Man sieht mehrere Reihen kurdische Kämpfer*innen mit Fahnen der YPG, YPJ und von Öcalan.
Seit dem Sturz des Assad-Regimes setzt der türkische Staat sein bereits zuvor formuliertes Ziel, die Demokratische Autonome Selbstverwaltung Nord- und Ostsyriens, auch als Rojava bekannt, zu zerschlagen, um. Foto: kurdishstruggle/Flickr, CC BY 2.0

Sırrı Süreyya Önder ist eigentlich Filmemacher, doch dafür hat er in diesen Tagen kaum Zeit. Denn gemeinsam mit den kurdischen Politiker*innen Pervin Buldan und Ahmet Türk klopft er aktuell an verschiedenste Türen der türkischen Politikwelt. So besuchten sie am 11. Januar die beiden inhaftierten ehemaligen Co-Vorsitzenden der HDP Selahattin Demirtaş und Figen Yüksekdağ im Gefängnis. Önder, der vor der Kamera meist sympathisch mit einem zurückhaltenden Lächeln auftritt, klingt derzeit eher mahnend: »Wenn wir diese Chance nicht nutzen, werden sich 72 Parteien in die Angelegenheit einmischen«, sagte er etwa nach dem Besuch bei Demirtaş.

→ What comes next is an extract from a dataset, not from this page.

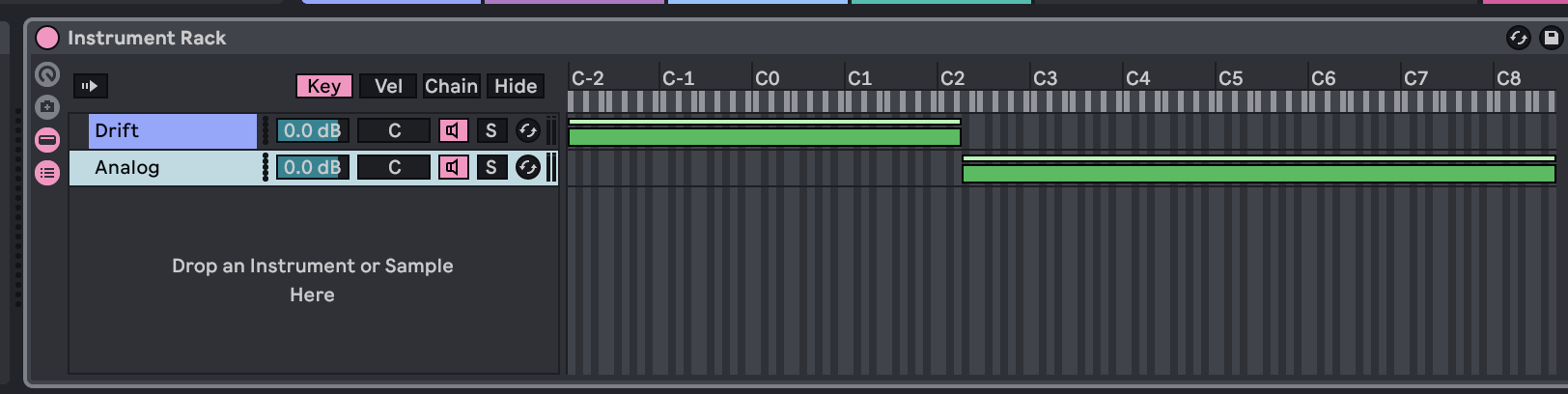Screen dimensions: 1568x394
Task: Mute the Analog chain activator
Action: (x=453, y=167)
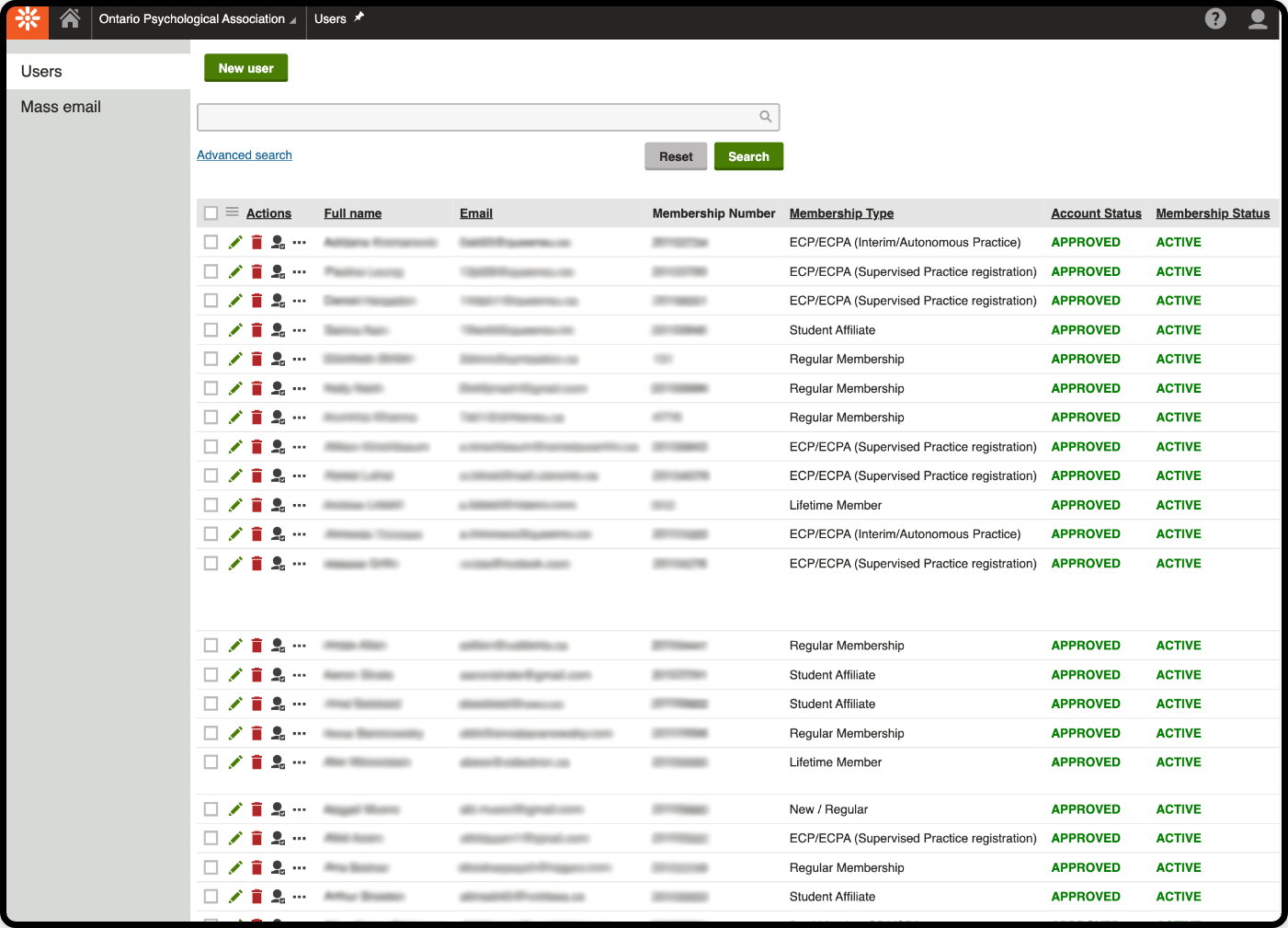
Task: Create a member with the New user button
Action: point(245,67)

Die Gruppe, die derzeit durch das Land reist, um verschiedene Politiker*innen davon zu überzeugen, ebendiese »Chance« zu nutzen, handelt im Auftrag von Abdullah Öcalan, dem seit 1999 in der Türkei inhaftierten PKK-Gründer. Nach mehr als dreieinhalb Jahren völliger Isolation erhielt dieser am 23. Oktober 2024 zunächst Besuch von seinem Neffen und Ömer Öcalan von der DEM-Partei, der Nachfolgepartei der HDP, bevor Önder am 28. Dezember gemeinsam mit Buldan nach Imrali reiste. Die beiden letzteren hatten Öcalan bereits während des gescheiterten Friedensprozesses zwischen 2013 und 2015 immer wieder auf der Gefängnisinsel besucht und in seinem Namen Gespräche mit dem türkischen Staat und Vertreter*innen der PKK geführt. Damals ließ der türkische Präsident Erdoğan den Prozess einseitig scheitern, was selbst in seiner Regierungspartei AKP auf Unverständnis stieß. Es folgten fast zehn Jahre erneuter Krieg in Kurdistan, innerhalb und außerhalb der türkischen Grenzen. Jetzt gibt es zwar wieder Gespräche, aber von Frieden wagt noch niemand zu sprechen.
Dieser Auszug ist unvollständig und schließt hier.